La préemption de la concurrence se manifeste notamment dans l’industrie pharmaceutique et, plus précisément, sur des médicaments potentiellement substituables appartenant à la même classe thérapeutique et possédant le même mécanisme d’action. Pour qualifier ce comportement, les auteurs ont utilisé l’expression d’« acquisitions tueuses ». Ce comportement se manifeste lorsque le pouvoir de marché de la grande entreprise est important et que ses brevets ont une date d’expiration éloignée, la concurrence des start-up pouvant provoquer dans l’intervalle un affaissement des parts de marché et du chiffre d’affaires.

6 % des acquisitions dans l’échantillon étudié sont des acquisitions tueuses. Le processus d’élimination des start-up est confirmé par le fait que, une fois l’acquisition réalisée, les projets de la grande entreprise sont rigoureusement semblables à ceux qu’ils étaient avant l’acquisition. L’hypothèse de redéploiement des technologies est donc écartée. N’est pas retenue non plus l’hypothèse de redéploiement du capital humain. 78 % des inventeurs des start-up absorbées quittent la grande entreprise et, pour ceux qui restent, le dépôt de brevets chute de 30 %.

Consigne
Reproduisez intégralement, s'il vous plaît, le texte ci-dessus sur les acquisitions tueuses, sans y changer un seul mot.

Entrées affichées

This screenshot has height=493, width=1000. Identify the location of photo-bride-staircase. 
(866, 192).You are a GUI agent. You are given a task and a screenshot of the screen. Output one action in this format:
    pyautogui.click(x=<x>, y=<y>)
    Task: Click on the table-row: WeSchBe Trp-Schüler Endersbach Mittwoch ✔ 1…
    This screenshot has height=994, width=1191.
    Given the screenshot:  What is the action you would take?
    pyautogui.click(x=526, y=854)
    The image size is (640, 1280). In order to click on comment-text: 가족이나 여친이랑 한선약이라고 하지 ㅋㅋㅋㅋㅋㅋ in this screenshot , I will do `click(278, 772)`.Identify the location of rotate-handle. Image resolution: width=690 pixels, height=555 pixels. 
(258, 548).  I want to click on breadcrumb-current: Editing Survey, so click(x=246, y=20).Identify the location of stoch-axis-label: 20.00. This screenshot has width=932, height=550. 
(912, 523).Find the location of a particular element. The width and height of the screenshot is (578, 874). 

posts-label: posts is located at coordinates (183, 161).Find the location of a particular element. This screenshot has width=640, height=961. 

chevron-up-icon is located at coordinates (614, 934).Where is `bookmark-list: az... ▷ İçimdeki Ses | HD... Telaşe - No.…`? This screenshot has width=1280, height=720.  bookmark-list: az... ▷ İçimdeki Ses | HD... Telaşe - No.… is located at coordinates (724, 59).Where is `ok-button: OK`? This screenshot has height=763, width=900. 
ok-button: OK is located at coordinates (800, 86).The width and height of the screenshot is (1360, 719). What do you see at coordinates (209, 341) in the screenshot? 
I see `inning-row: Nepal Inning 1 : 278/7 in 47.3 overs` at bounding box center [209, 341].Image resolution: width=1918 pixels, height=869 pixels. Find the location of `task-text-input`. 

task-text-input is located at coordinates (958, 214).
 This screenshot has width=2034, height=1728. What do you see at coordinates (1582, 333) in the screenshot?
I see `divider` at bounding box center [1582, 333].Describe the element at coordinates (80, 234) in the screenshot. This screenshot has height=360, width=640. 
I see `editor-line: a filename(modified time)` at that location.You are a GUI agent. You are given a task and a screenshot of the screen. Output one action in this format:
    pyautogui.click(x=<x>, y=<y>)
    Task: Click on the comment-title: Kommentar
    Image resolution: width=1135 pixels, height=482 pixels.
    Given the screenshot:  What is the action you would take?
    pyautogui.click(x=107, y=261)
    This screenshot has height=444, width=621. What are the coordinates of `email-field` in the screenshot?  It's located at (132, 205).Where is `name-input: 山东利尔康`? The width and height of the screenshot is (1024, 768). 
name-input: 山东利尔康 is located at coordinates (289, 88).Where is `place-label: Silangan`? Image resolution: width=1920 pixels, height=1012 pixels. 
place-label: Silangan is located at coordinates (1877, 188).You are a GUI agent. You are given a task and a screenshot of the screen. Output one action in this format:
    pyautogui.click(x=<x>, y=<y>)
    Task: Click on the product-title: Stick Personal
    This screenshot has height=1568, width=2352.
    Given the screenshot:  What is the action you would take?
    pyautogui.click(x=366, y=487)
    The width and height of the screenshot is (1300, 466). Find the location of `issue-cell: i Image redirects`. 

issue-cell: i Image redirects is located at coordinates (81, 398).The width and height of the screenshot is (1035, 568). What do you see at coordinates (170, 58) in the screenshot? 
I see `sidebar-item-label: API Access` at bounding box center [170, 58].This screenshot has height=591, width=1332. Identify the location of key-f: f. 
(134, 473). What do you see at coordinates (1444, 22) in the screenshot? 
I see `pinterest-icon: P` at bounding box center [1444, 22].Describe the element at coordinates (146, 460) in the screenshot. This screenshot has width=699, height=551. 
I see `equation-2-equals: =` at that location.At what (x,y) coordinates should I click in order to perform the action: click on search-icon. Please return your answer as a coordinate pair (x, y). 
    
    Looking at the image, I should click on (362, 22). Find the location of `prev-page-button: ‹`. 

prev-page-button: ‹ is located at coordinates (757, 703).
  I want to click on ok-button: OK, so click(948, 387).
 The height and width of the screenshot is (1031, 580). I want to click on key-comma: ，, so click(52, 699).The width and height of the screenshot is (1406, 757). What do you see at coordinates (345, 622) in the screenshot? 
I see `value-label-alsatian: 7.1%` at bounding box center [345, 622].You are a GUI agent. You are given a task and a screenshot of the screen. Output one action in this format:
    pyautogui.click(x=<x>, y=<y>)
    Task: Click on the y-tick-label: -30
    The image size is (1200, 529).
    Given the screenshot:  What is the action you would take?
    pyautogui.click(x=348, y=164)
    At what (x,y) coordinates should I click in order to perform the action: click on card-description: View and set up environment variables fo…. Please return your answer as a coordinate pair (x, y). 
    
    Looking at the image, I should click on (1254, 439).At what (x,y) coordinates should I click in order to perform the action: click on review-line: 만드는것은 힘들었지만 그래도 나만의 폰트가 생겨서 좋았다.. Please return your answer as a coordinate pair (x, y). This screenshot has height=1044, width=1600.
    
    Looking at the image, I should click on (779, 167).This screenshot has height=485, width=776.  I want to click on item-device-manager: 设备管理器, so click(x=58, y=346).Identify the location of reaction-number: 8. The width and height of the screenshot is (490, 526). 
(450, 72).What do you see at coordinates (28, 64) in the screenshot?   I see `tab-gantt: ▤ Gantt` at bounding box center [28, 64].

Résultat obtenu
La préemption de la concurrence se manifeste notamment dans l’industrie pharmaceutique et, plus précisément, sur des médicaments potentiellement substituables appartenant à la même classe thérapeutique et possédant le même mécanisme d’action. Pour qualifier ce comportement, les auteurs ont utilisé l’expression d’« acquisitions tueuses ». Ce comportement se manifeste lorsque le pouvoir de marché de la grande entreprise est important et que ses brevets ont une date d’expiration éloignée, la concurrence des start-up pouvant provoquer dans l’intervalle un affaissement des parts de marché et du chiffre d’affaires.

6 % des acquisitions dans l’échantillon étudié sont des acquisitions tueuses. Le processus d’élimination des start-up est confirmé par le fait que, une fois l’acquisition réalisée, les projets de la grande entreprise sont rigoureusement semblables à ceux qu’ils étaient avant l’acquisition. L’hypothèse de redéploiement des technologies est donc écartée. N’est pas retenue non plus l’hypothèse de redéploiement du capital humain. 78 % des inventeurs des start-up absorbées quittent la grande entreprise et, pour ceux qui restent, le dépôt de brevets chute de 30 %.